Panel No. 5
SUNLIT TRAIL EDGES
Bees are not the only wild pollinators -- beetles, butterflies, moths and ants also pollinate plants. All of these pollinators flourish in sunlit areas where wildflowers grow in abundance.
Woodland habitats present a challenge to wildflowers and their pollinators. After early spring, when the trees leaf out, wildflowers require more sunlight than is available in densely wooded environments. Thus, small sunny areas that appear in forest clearings, such as meadows and trail edges, are key to pollinator biodiversity.
Rockefeller State Park Preserve's Swan Lake Meadow is an example of how meadows sustain pollinator ecosystems. In June of 2015 and 2016, explosions of wildflowers in Swan Lake Meadow were attended by a corresponding surge of pollinators. On a single day in mid-June, visitors to the meadow identified 34 species of wildflowers in bloom, all of which were visited by pollinators--among them, 17 species of wild bees and scores of the beautiful butterfly known as the great spangled fritillary. Monarch and swallowtail butterflies and pollinating beetles and ants visited the meadow as well.

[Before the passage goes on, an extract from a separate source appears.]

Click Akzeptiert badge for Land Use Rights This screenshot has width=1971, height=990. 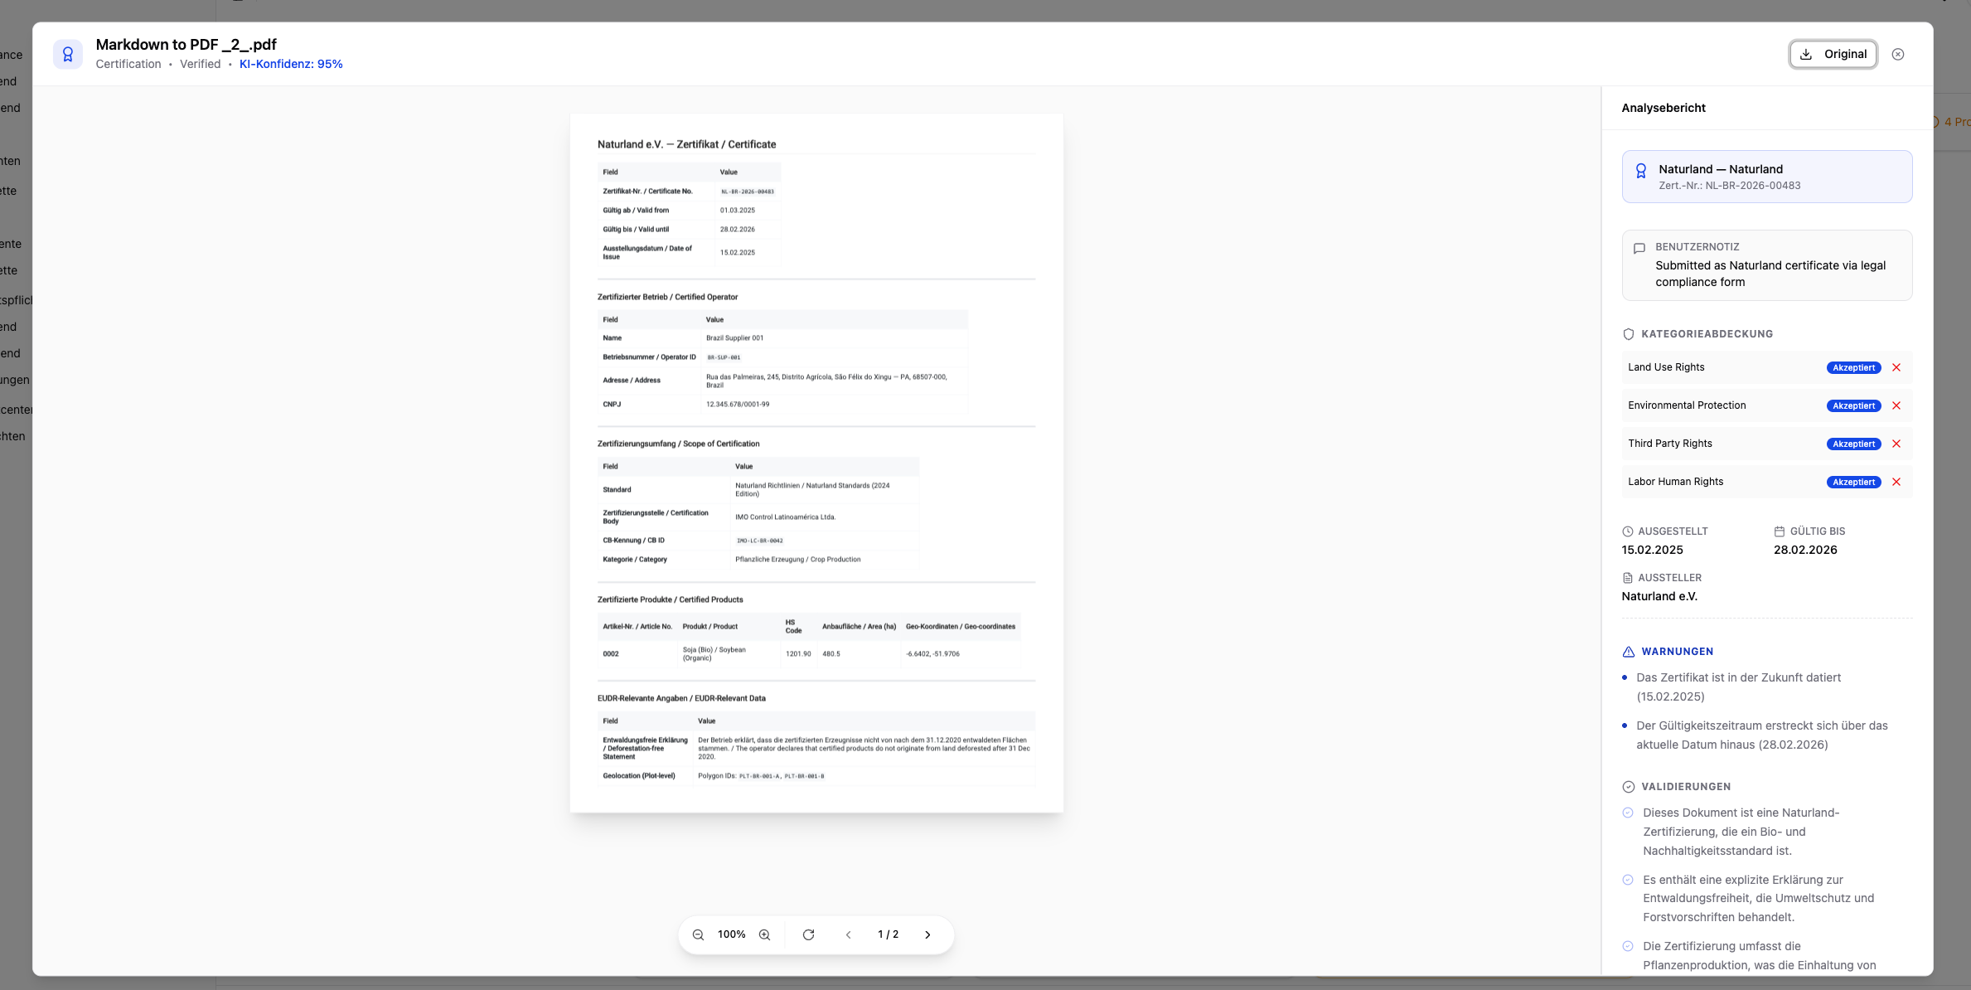(1853, 368)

In 2015-2016, Rockefeller State Park Preserve made special efforts to plant and protect wildflowers along trail edges. This has resulted in the appearance of diverse species of wild bees. Among these are the Osmia georgica mason bee shown below, a rare find in the region of New York in which the park is located. This bee is now found in abudance in the park, feeding on wild asters that rim trail edges.